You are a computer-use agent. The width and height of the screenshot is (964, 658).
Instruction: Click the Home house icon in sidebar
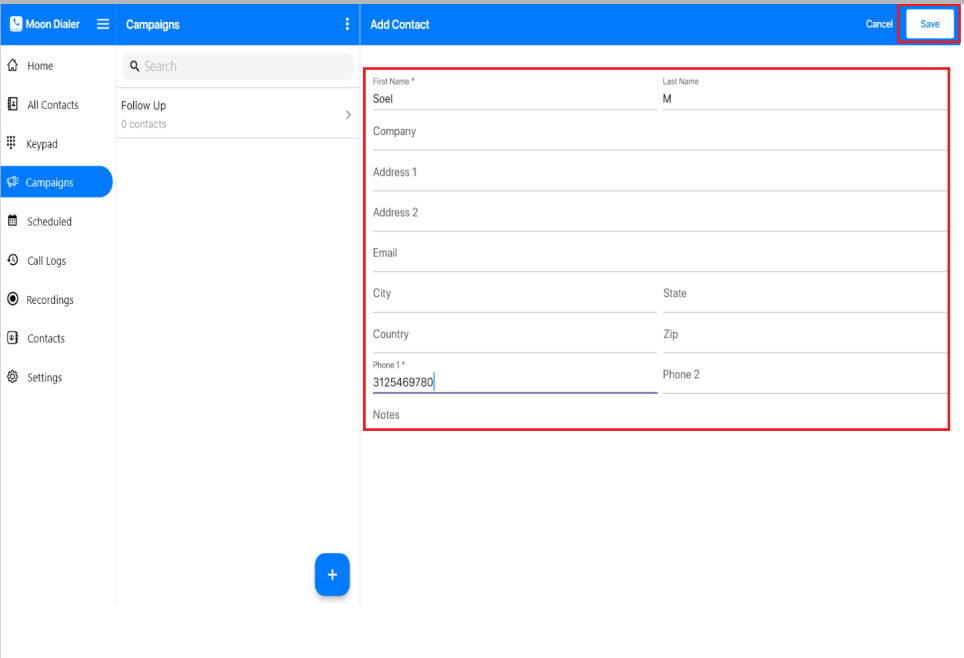coord(13,66)
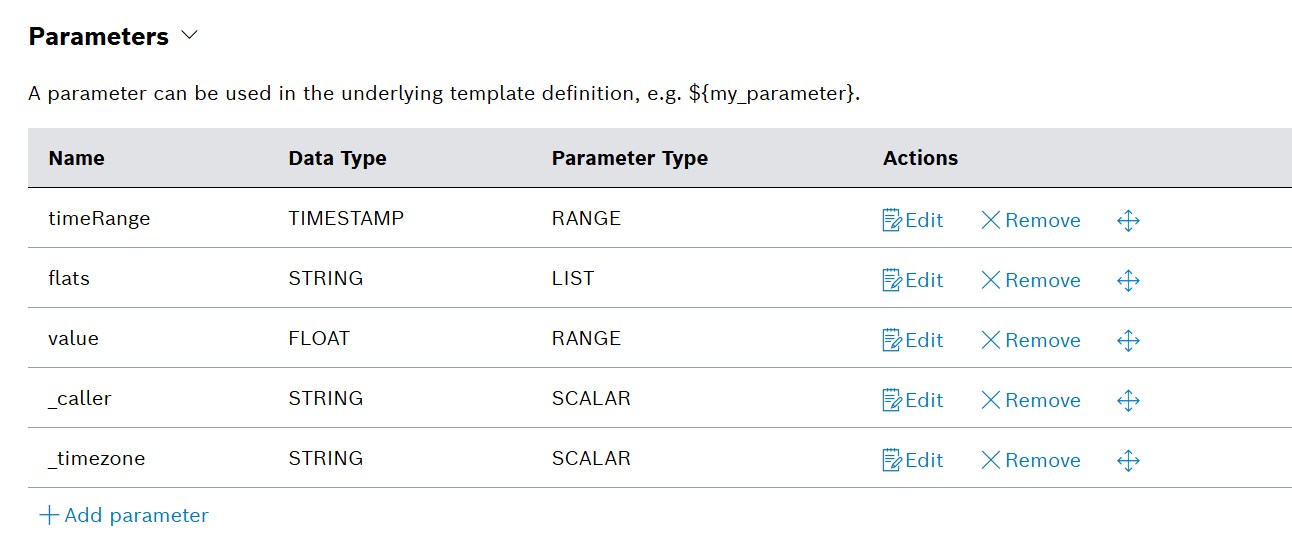
Task: Click the Remove X icon for value
Action: tap(991, 340)
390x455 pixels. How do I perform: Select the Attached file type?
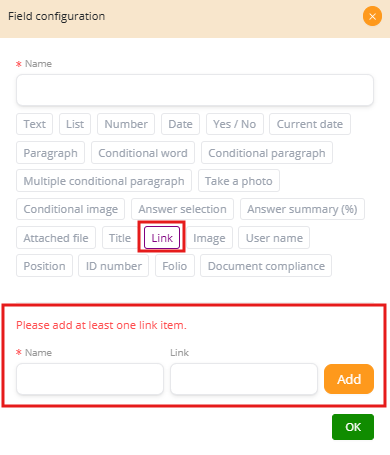click(x=56, y=238)
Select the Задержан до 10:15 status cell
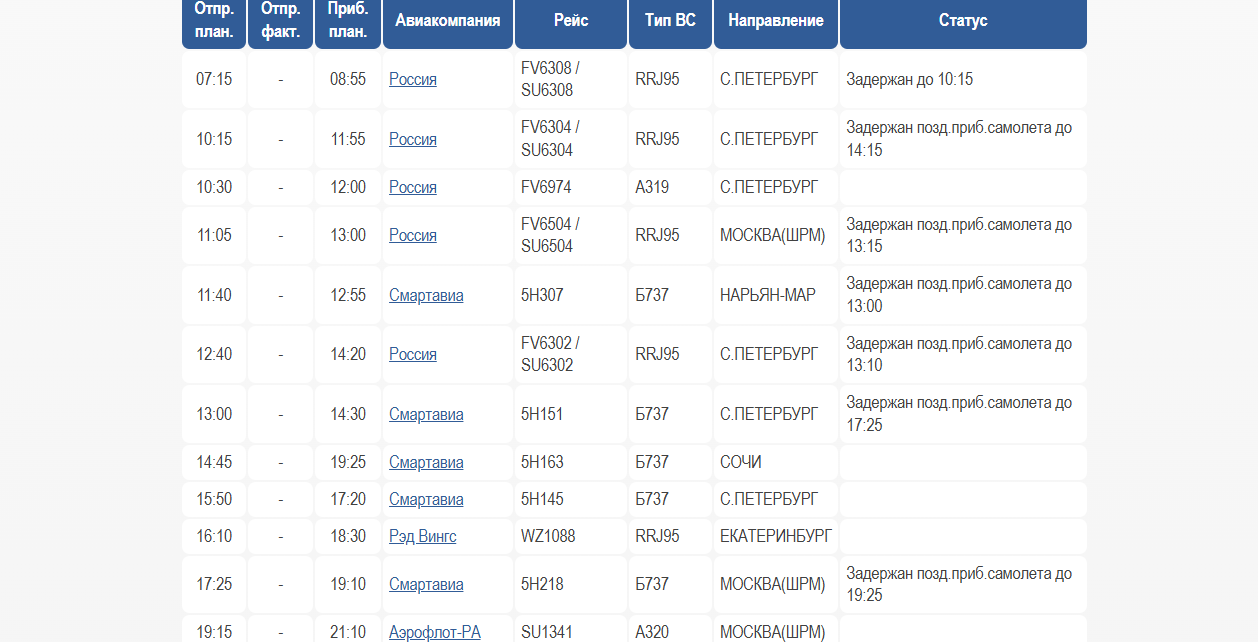This screenshot has height=642, width=1258. click(963, 79)
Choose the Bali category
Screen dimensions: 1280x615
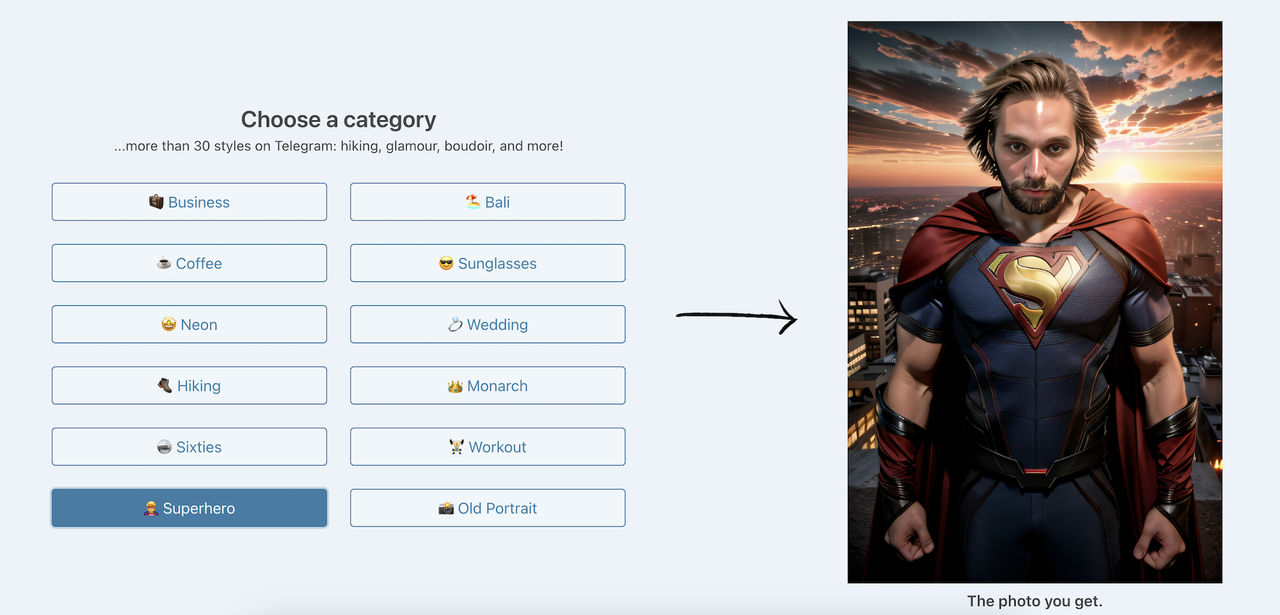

——————————

Task directions ::
Print every line of the material above word for word, leaving out the pictures.

Worked answer ::
You are a computer-use agent. The width and height of the screenshot is (964, 658).
Instruction: Click the Home house icon in sidebar
coord(13,66)
Task: Click the Remove X icon for value
Action: tap(991, 340)
390x455 pixels. How do I perform: Select the Attached file type?
click(x=56, y=238)
Select the Задержан до 10:15 status cell
This screenshot has height=642, width=1258. click(963, 79)
Choose the Bali category
Screen dimensions: 1280x615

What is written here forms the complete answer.